Sure, Intel had to offer something to Apple to make them switch from PowerPC to x86. But you could also argue that Intel's ultra efficient CPUs and chipsets are actually a result of the competition from companies like Transmeta. It's not at all obvious that without Apple there would be no utra efficent CPUs. (But without Apple we might well live in a world full of ugly netbooks.)
> It's not at all obvious that without Apple there would be no utra efficent CPUs.
That's a very slippery argument. It's pretty obvious that without Darwin, there still would have eventually been a theory of evolution (as seen be Alfred Wallace's work), but Darwin gets credit for being first. Similarly, it's not at all obvious that without Dennis Ritchie, there would be no C. I'm sure eventually somebody would have created a similar language, but Ritchie made it happen first, so he deserves credit.
Sure, Intel may have eventually come up with ultra-efficient CPUs without Apple, but the point is that Apple helped make it happen.
To be clear, I'm not comparing a CPU design to the works of Darwin or Ritchie. I'm simply saying that arguing that an invention would have occurred even without the inventor could be said for anything.

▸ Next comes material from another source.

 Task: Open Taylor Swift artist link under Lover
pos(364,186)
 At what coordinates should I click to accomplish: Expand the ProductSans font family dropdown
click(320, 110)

I think you got that one wrong. Transmeta happend way before ultrabooks at a time when Apple was still shipping notebooks with a very power hungry G4. Because of Transmeta (and because of a funny thing called the power wall) Intel had to reconsider their entire processor lineup and to start to focus on low power. IBM never produced a low power CPU for Apple, so Apple eventually switched to x86. To claim that Apple coerced Intel to focus on low power is not correct. Just look at the timeline.
Unlike C it was a net benefit even if a small one. Pascal was often the direct competitor to C and for low level tasks it's a much better language that lost out due to UNIX / tool chain support.

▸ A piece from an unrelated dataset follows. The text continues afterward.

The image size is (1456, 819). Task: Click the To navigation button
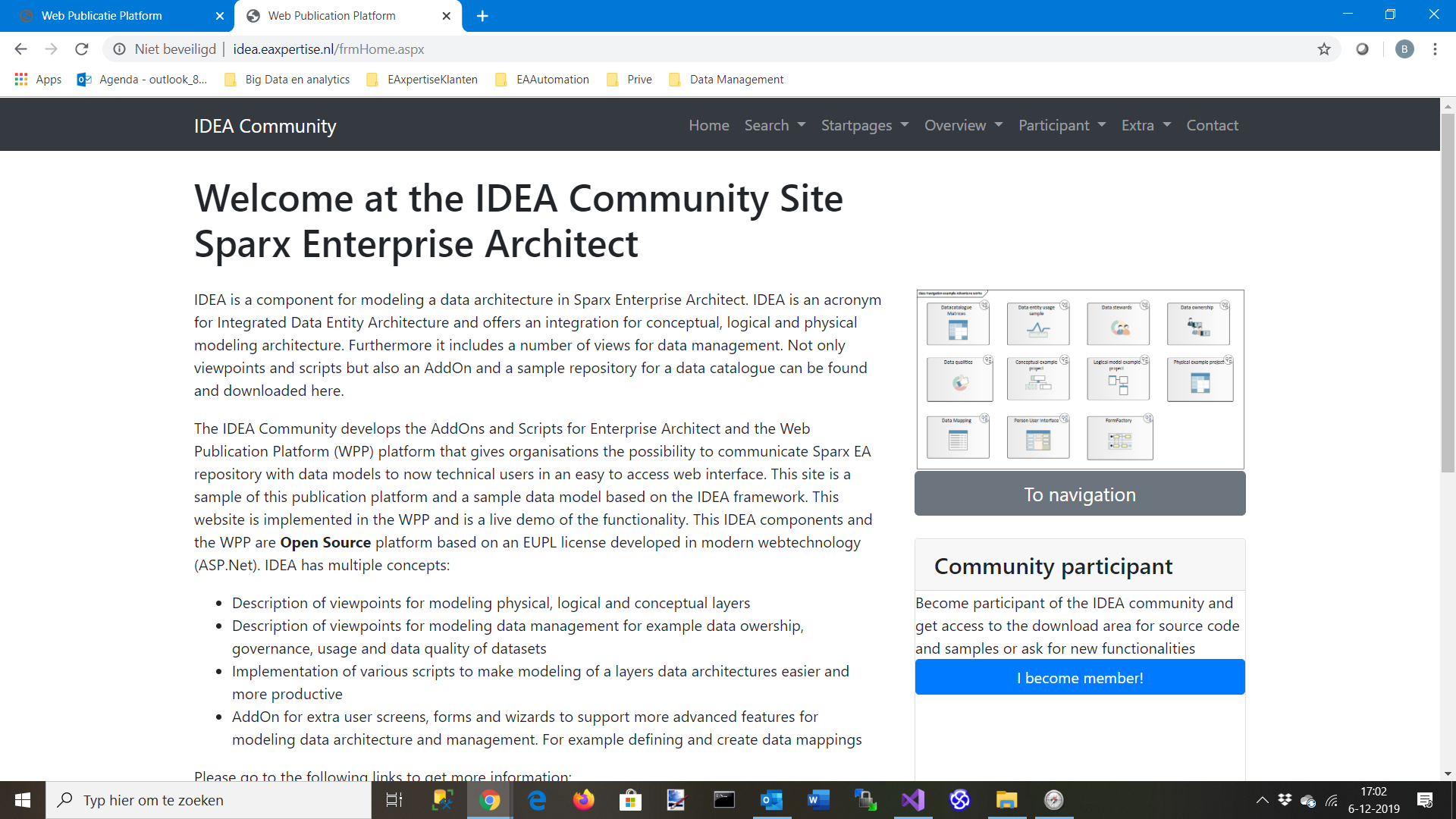coord(1080,494)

The laptop is just a small computer. It has a form factor which conveniently houses the components of a full-sized desktop plus a mobile power supply, the engineering of which is largely due to CAD.
Exactly. The distinction you missed is that I wasn't trying to credit the inventor of the laptop with being a technological innovator along the lines of DMR.
The iPhone may have created a market, but that was because of how it worked. The question was whether anything Jobs did influenced the technology of the device. The iPhone was an early (but not the first) user of capacitive touchscreens, but virtually everything else in the device was an off-the-shelf part.